O yüzden, bu defa başka kimse için değil; sadece senin için demle o kahveyi.
Kendinle en son ne zaman baş başa kaldın?
Biliyorum...
Hayat hızla akıp gidiyor. Ve sen de bir şeyleri yetiştirme telaşında, hep birilerine yetişmeye çalışırken kendinden ne çok uzaklaştığının farkında bile değilsin belki.
Ama sen…Canımm
Kendine bir kahve borcun var. Kendini dinlemeye, kendinle sohbet etmeye ihtiyacın var. Senin sana ihtiyacın var.
Uzun zamandır aynaya gülümsemedin mesela, fark ettin mi? Bir bardak kahveyi sadece senin için, sadece kendinle içmeyeli ne kadar oldu? Bir solukta biten yudumlarla, içini yakarak içtiğin o acele kahvelerden bahsetmiyorum... Gerçekten tadına vardığın, ruhuna dokunan, seni dinleyen bir kahveden bahsediyorum. Buram buram kokusunu içine çekerek yudumladığın, seni sakinleştiren, biraz da olsa anda kalmanı sağlayan o kahveden.

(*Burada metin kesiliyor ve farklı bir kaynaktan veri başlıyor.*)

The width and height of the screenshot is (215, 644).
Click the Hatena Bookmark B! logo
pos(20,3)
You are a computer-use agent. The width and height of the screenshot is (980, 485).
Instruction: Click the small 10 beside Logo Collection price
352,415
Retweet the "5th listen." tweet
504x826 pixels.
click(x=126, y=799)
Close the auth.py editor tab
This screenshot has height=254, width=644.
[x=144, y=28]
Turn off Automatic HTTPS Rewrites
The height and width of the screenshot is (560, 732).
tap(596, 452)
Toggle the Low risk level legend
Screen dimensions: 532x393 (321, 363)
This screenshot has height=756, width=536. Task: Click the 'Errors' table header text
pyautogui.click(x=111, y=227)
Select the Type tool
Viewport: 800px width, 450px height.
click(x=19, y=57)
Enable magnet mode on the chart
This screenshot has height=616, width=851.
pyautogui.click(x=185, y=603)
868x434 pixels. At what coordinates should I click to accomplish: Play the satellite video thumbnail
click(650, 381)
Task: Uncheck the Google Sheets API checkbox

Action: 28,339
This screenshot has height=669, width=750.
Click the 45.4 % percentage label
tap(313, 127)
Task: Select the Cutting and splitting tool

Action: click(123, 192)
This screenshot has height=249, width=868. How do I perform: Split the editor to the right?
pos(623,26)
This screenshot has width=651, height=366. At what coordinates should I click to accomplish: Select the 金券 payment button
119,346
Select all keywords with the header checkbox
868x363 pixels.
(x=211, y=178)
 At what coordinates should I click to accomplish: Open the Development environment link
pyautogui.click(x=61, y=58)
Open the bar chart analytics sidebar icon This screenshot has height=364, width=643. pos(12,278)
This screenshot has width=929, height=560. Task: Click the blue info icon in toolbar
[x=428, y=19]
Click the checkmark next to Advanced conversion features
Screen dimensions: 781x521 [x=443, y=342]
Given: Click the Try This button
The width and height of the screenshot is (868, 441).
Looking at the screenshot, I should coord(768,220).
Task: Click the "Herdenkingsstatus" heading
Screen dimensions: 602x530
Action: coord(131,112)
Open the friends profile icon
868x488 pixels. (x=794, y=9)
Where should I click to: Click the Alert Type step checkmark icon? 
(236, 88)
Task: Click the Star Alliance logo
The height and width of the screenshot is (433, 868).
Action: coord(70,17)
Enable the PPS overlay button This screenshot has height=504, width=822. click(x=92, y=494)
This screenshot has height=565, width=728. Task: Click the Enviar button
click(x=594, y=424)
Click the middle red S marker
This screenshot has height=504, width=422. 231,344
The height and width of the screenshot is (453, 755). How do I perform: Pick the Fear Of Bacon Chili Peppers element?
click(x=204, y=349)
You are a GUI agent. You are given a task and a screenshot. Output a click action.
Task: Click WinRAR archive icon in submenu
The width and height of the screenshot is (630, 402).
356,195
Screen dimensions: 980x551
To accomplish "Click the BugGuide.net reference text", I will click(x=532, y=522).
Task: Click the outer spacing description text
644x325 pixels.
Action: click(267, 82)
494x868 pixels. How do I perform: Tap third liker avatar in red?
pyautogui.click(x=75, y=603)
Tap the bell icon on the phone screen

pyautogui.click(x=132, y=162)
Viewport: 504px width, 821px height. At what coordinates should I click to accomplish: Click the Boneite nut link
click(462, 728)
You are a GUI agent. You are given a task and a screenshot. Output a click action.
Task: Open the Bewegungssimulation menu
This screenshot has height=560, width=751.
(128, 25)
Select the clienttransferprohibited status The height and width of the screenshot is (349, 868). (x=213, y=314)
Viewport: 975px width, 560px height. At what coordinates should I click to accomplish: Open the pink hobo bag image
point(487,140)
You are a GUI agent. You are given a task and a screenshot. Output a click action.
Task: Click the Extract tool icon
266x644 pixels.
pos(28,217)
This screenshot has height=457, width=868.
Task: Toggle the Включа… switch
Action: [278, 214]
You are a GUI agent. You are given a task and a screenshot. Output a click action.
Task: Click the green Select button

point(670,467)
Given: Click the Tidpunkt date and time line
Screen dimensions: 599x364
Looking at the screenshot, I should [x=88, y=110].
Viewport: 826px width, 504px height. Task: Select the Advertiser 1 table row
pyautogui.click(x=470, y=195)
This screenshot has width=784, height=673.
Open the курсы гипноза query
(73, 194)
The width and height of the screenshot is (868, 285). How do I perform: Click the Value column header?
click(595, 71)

Kendini ihmal ettiğin her günün, kalbinde bıraktığı küçük çentikler var. Ve o çentikler zamanla derinleşiyor… Kırıldığını kimse bilmiyor, yorulduğunu belli etmiyorsun. Biliyorum. Ama sen her şeyi bilip de yine de susan o güçlü tarafını bile, bir kahveyle ödüllendirmeyi unutmamalısın.
O kahveyi içerken kendine “Nasılsın gerçekten?” diye sormayı dene mesela. Unutma lütfen . Ve cevaptan korkma. Çünkü en çok kendine dürüst olduğunda iyileşmeye başlarsın. Aromalı mumu yakıp, battaniyeni çekip huzurlu bir akşam kahvesi içmeye ne dersin. Söz veriyorum çok iyi gelecek sana. Soyutlanacaksın düşüncelerden, gelecekten ve geçmişten. Arınacaksın tüm ruhunla.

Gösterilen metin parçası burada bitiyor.